* _HOW TO COMPLETE THIS TASK_: Pictures must not appear in your answer. Write out exactly the lines from the one with "You are a computer-use agent. This" through the last line of the entries below.

* _SUPPLIED DATA_:
◇ ◇ ◇ ◇

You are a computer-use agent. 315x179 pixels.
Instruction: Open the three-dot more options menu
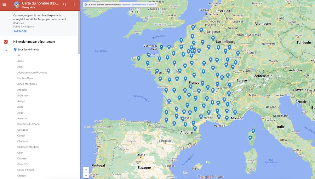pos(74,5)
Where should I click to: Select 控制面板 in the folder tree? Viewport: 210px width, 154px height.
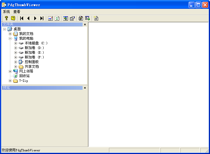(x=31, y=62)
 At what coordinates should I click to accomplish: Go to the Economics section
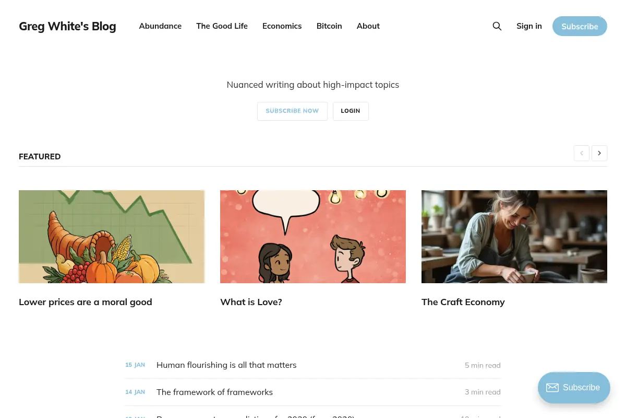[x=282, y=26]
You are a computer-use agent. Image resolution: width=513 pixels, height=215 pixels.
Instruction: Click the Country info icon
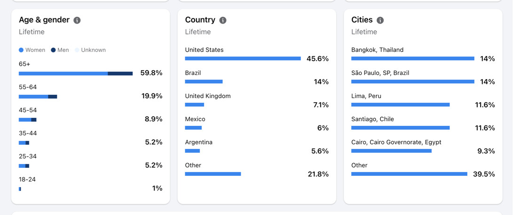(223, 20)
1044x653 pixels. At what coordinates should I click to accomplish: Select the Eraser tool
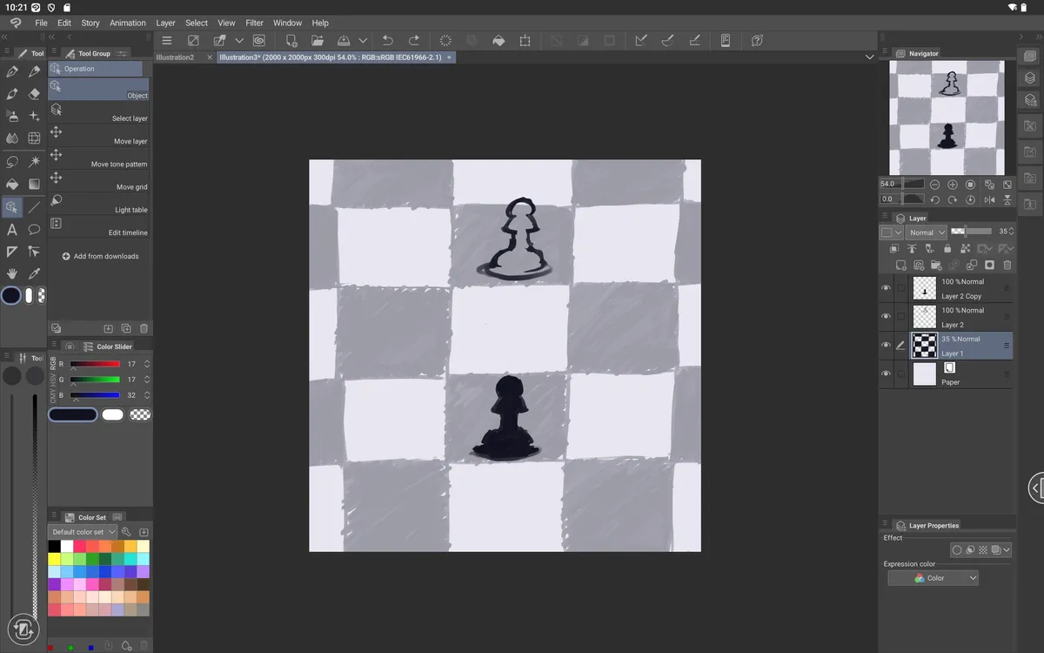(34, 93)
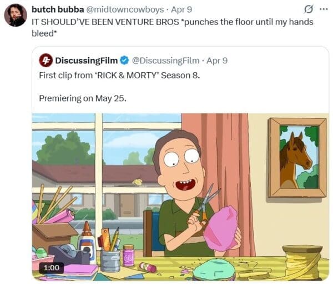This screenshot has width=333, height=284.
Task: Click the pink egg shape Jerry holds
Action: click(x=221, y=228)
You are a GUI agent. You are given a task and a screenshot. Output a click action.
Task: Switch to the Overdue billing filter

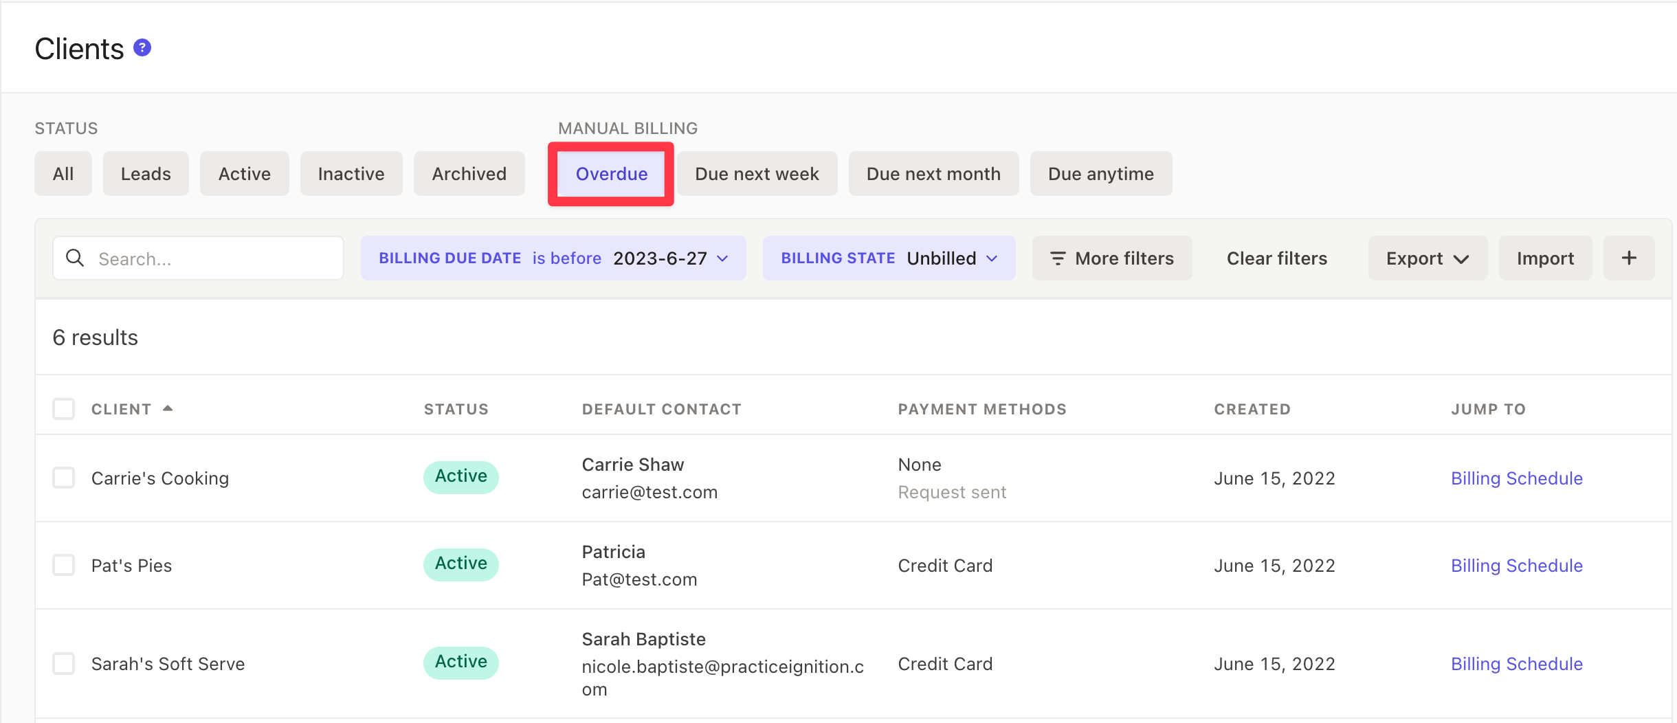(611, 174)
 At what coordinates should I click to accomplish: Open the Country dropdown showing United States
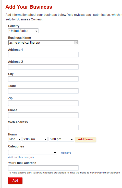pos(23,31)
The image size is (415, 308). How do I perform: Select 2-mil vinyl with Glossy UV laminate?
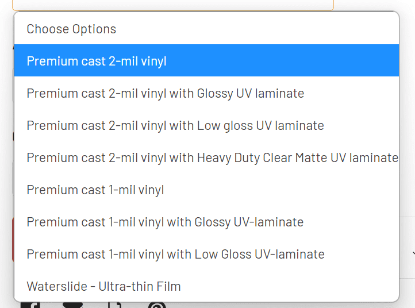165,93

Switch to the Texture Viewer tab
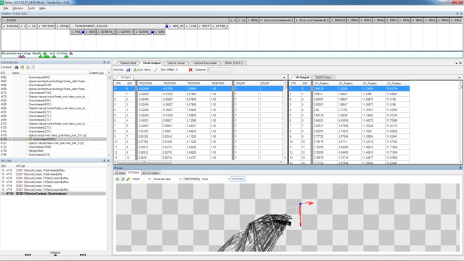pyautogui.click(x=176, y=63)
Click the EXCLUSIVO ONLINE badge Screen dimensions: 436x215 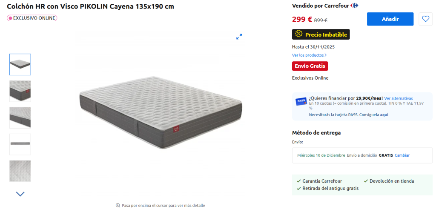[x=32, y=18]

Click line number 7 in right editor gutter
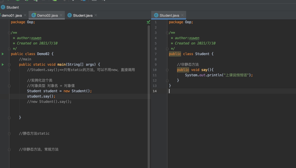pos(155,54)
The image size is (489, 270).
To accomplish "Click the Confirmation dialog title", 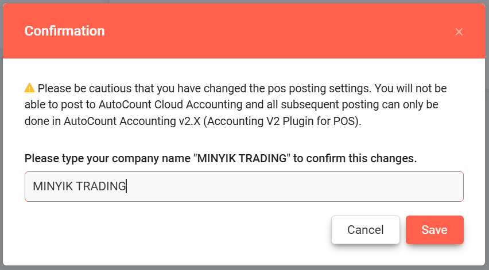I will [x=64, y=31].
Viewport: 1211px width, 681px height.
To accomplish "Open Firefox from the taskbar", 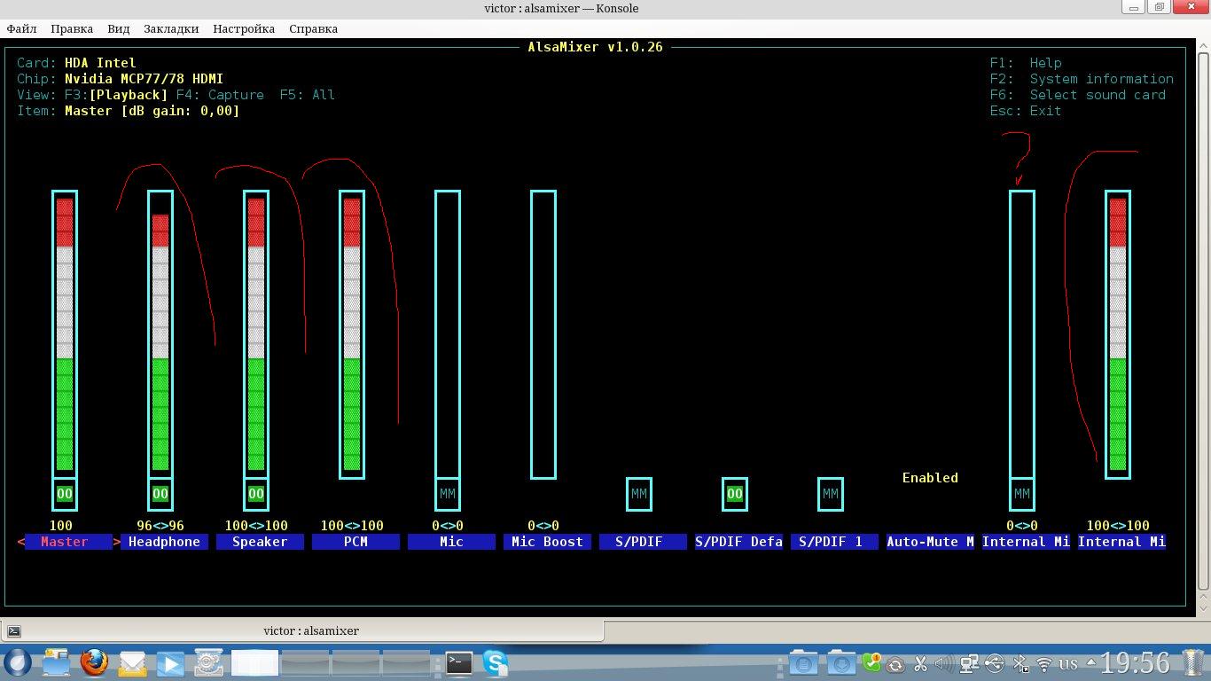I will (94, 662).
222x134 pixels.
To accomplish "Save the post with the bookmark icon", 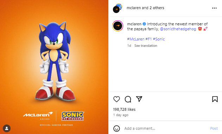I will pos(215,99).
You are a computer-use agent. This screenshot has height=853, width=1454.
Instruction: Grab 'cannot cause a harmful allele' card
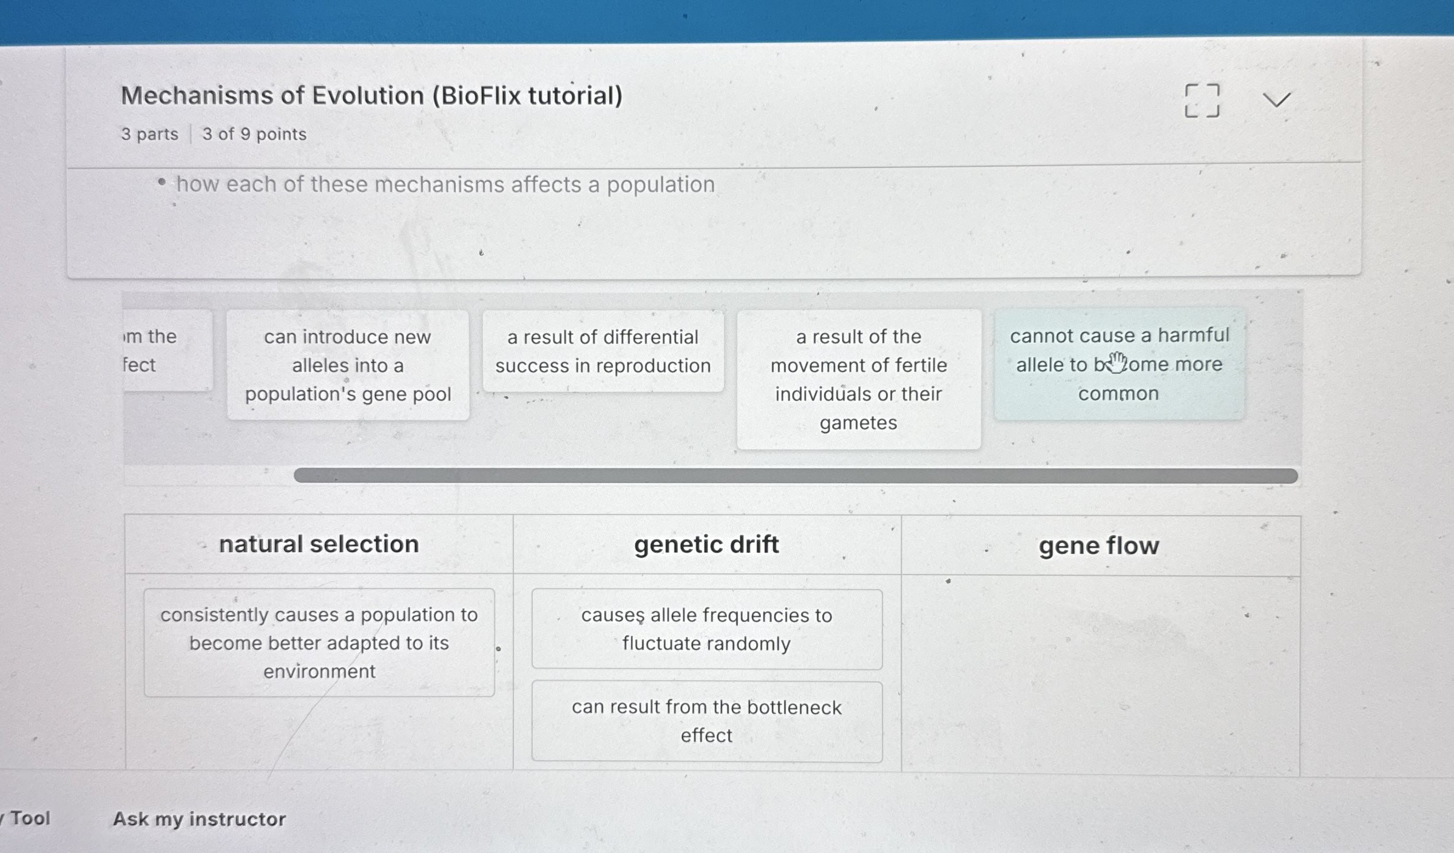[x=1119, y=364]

◇ ◇ ◇ ◇

* _TASK OUTPUT_:
You are a computer-use agent. This screenshot has height=853, width=1454.
Instruction: Grab 'cannot cause a harmful allele' card
[x=1119, y=364]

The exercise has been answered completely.